Welcome to the first installment of Theory Thursday! (The first installment is coming to you on Wednesday because Thursday is 4th of July. Give yourself a moment to adjust to the cognitive dissonance, then contiue reading.) Sometimes, when considering the world of Big Data, it is instructive to consider the world of Very Very Small Data: how do the bits of information around us add up to the terabytes on our hard drives and, more importantly, what constraints does the physical world place on us? Once upon a time, I was a Warrior of the Physicist Clan, and it was my clan's destiny to gaze to the heavens and to the minutiae, and ask what the cosmic rules were which bind the two together. I hope to share some of that wonder with you here.

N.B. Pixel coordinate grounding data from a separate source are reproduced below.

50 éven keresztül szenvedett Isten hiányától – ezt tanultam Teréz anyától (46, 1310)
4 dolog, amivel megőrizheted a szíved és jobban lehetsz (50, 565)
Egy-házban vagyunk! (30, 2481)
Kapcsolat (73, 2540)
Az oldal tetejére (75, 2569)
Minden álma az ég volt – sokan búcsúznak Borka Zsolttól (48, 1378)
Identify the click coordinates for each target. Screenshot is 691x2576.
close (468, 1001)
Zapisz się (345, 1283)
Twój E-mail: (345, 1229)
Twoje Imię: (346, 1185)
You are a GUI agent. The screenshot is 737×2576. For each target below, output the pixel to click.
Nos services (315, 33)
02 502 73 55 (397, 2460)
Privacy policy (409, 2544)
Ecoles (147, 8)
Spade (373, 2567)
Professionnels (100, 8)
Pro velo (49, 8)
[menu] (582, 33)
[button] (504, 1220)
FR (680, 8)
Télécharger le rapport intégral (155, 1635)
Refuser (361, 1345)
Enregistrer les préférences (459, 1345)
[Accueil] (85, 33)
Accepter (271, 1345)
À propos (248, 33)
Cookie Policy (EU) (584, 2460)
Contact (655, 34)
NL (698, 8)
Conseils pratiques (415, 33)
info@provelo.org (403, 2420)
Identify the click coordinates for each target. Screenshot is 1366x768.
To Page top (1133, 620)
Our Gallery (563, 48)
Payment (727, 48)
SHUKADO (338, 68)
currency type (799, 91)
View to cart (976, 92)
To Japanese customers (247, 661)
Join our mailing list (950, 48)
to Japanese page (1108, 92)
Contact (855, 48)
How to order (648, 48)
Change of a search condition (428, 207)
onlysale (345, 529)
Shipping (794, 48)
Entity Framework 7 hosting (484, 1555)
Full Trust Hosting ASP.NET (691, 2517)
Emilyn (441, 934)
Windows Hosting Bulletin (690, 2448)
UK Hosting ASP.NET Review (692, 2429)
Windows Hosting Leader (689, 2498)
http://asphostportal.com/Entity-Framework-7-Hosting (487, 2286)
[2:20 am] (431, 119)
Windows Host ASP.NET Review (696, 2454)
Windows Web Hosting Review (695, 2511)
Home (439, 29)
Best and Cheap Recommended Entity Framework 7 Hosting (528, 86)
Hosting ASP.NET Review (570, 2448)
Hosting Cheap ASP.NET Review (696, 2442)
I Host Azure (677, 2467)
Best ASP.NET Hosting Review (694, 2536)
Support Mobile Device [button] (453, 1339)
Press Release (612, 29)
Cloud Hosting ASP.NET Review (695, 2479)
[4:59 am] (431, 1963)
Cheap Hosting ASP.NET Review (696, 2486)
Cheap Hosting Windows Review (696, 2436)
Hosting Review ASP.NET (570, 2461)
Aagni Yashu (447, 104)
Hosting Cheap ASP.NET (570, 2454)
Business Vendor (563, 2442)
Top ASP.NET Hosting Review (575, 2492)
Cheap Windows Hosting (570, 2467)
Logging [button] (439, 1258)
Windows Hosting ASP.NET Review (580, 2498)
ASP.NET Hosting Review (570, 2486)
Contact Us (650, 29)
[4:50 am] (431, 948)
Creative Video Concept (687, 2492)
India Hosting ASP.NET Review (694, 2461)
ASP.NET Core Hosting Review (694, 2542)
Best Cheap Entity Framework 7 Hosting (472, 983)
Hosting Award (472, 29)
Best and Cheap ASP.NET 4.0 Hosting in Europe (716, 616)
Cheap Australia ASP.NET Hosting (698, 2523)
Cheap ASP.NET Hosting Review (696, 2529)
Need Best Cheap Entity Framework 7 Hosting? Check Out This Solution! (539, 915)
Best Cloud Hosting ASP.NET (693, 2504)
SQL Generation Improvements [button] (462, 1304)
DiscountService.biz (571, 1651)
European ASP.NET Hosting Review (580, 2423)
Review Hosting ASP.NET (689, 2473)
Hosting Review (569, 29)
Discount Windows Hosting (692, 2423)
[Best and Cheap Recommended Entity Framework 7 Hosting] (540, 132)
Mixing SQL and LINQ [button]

So, let us start with the mundane, and proceed from there to the sublime: You are the operations manager for a thriving startup in San Francisco, and as such, figuring out how to heat the building on those frigid June mornings is of paramount importance. You conceive of a grand plan to leverage Big Data to heat the building:
Step One: Start with information about the location and of every air molecule in the building.
Step Two: Stand by the front door. When a colder-than-average molecule approaches the door from the inside, open the door very quickly to let it out, and then shut the door again. When a warmer-than-average molecule approaches from the outside, do the same to let it in.
Step Three: Profit! You have just raised the temperature of the building using nothing more than Big Data! The devs are happy in their shorts and flip flops, and you have saved the company huge amounts of money on heating bills, allowing them to buy Red Bull and paleo snack packs for the micro-kitchen for another three months before they burn through the rest of their funding.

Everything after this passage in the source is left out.